There are many other questions you could ask. I’m not going to dive into the specifics of how to create this score, but let’s assume that you use questions like the ones above to assign each American a long list of probabilities (>300M of them, each between 0 and 1), which represents the likelihood of that individual giving coronavirus to every other American.
At this point, you can also imagine that we have an enormous Excel spreadsheet. The names of all 300M people are both the first row for all columns, and first column for all rows. Every other cell in this table is filled with the transmission probabilities we just described.

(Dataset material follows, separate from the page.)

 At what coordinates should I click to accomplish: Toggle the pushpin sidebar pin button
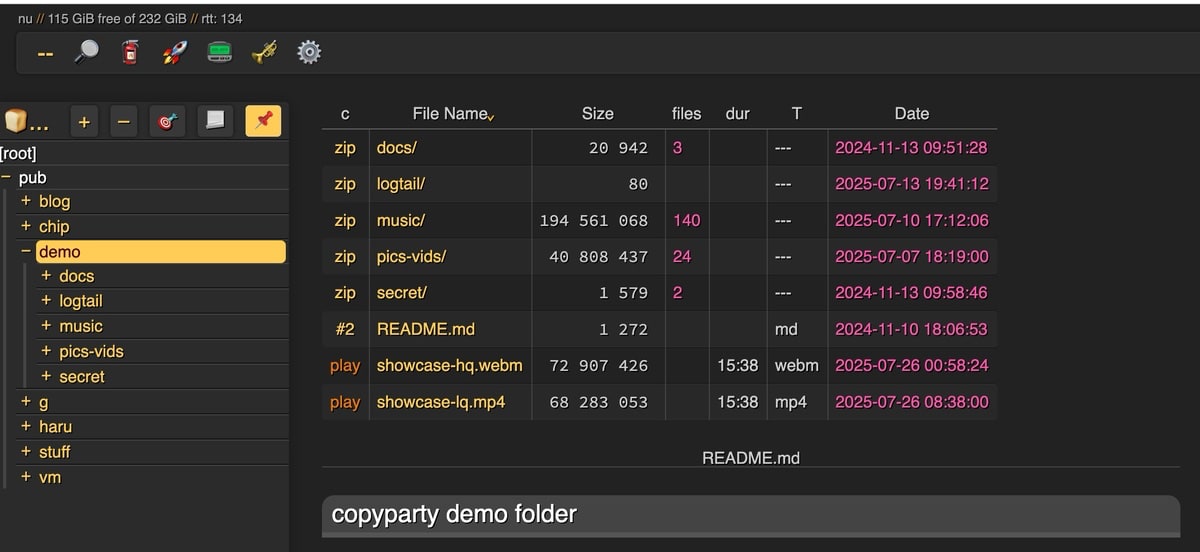[263, 121]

One other thing to consider is the fact that a vast majority of people have ~0% chance of transmitting to one another. It’s very common to “threshold” a graph. Here, we could threshold our probabilities at 0.01. If the probability between two people is <0.01, we round it down to 0 and do not draw an edge between the nodes.
Network visualization
If you’re familiar with this stuff, all I’ve said so far is:
Imagine you have an adjacency matrix representing a graph of all Americans.
If you’re not familiar with this stuff, the above sentence likely doesn’t mean much. A graph is the mathematical term for the concept we’re building. Graphs are also interchangeably known as networks. Networks are often visualized as collections of circles and lines:
Or maybe like this:
In these images, each of the circles is called a “node”. Generally, nodes in a graph represent nouns (in our example, people). Similarly, each of the lines between the nodes is called an “edge” and represents a relationship between the nodes (in our example, likelihood of transmission).
Note: The location of nodes in a network visualization may or may not convey any information. Sometimes they’re placed at random, and sometimes the closer two nodes are to each other the stronger their relationship is. It depends on the visualization method. For the purposes of our example, it’s important to clarify that a visualization of nodes representing people would have no direct relationship to the geographic location of those people.
We have a graph. Now what?
Going back to our hypothetical task, we want to hire Liaisons where:
Each of these Liaisons will represent a group of Americans who are likely to transmit coronavirus to one another.
Now that we have a graph we need to find our groups, or communities, of people who are likely to transmit to each other and therefore should be represented together by a single Liaison. How do we do this?
Looking back at the second example graph, it might be tempting to say, “Let’s visualize the graph so that the more likely two people are to transmit the closer they are in the image.” Then, we can just draw circles around our communities.
At first glance, this isn’t a terrible idea…at least until you realize that:
- You need to visualize 300M nodes, not a few thousand like the example.
- You’d need a way to draw the 10,000-100,000 circles.
- Most importantly, even the algorithms that render the visualization where visual distance is representative of relationship distance are estimates and often suboptimal.
“thank you louvain for your algorithm”
Finally, this is where Louvain comes in. The Louvain algorithm will take your “giant Excel spreadsheet” and describe the communities within that data so that we can find groups of virus transmitters.
How exactly Louvain works will be left to Part II. Most importantly, we now have a framework for when and why we would use the algorithm in the first place and the type of data on which it might be useful.
Check out Part II to keep going!
(Closing fun fact: Louvain is named after the University of Louvain, not a person.)